The file data encryption algorithm selection and file transmission protocol refers to proxy node registration information recorded by notary group reference, and the encryption algorithm and transmission protocol supported by both cross-chain parties are selected on the premise of considering safety and high efficiency.
The encryption key of the cross-link task refers to an encryption key generated by a notary group according to a selected encryption algorithm, and is only used for encrypting source file data in the cross-link task of the current file, and is immediately expired for being invalidated after the cross-link is completed.
Wherein, the negotiation between the notary group and the receiver comprises the following steps:
(1) The notary group judges the cross-chain type according to a storage mechanism under the chain of a sender and a receiver; if the type 1 is judged, the fact that both cross-link parties use IPFS to store file data is indicated, and only the addressing HASH of the file in the IPFS is required to be transmitted; the notary group extracts the corresponding field value from the File information File_Info and transmits the corresponding field value to the proxy node on the receiver chain; the receiving party can acquire file data through the addressing HASH, and then enters a cross-link fruit feedback stage; if the type is judged to be other cross-chain type, the subsequent process is carried out.

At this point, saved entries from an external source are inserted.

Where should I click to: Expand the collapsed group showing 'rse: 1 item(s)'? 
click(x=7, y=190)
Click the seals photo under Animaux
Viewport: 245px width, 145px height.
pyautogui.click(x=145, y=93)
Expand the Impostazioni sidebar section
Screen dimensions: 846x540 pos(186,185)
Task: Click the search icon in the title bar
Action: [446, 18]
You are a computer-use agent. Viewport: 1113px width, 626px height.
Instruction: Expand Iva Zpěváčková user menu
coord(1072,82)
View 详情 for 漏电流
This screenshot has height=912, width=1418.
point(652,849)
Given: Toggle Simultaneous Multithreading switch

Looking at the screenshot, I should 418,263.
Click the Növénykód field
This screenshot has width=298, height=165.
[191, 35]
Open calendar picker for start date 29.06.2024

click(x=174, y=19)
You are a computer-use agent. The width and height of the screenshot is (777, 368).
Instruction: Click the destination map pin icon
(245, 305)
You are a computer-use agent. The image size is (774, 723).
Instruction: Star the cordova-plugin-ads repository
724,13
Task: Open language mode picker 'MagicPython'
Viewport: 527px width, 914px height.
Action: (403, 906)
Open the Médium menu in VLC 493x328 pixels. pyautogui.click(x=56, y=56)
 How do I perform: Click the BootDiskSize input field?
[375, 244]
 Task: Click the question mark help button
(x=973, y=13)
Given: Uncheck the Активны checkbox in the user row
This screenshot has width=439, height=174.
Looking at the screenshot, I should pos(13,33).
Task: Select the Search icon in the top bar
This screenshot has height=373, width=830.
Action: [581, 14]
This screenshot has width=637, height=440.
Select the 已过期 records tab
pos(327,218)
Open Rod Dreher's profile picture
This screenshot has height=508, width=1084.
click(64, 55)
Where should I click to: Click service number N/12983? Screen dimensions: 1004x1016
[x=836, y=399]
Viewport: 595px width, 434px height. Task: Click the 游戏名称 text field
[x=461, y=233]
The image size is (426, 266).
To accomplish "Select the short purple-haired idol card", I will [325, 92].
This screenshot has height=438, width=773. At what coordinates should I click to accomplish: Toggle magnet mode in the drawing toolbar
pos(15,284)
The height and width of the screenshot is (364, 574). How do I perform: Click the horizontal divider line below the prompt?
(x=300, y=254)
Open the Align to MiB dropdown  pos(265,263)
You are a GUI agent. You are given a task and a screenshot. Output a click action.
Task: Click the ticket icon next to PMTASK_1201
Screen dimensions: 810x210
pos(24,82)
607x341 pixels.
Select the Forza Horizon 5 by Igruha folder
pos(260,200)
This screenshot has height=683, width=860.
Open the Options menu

(2) The notary group integrates the contents of the on-chain File information File_Info and the off-chain File cross-chain expected prospect_transmission of the sender to form a negotiation inquiry message, and the negotiation inquiry message is sent to the on-chain proxy node of the receiver.
(3) The proxy node on the receiver chain comprehensively considers the conditions of own block chain, bandwidth of the proxy node and Storage capacity Storage, and judges whether source file cross-chain receiving conditions are met.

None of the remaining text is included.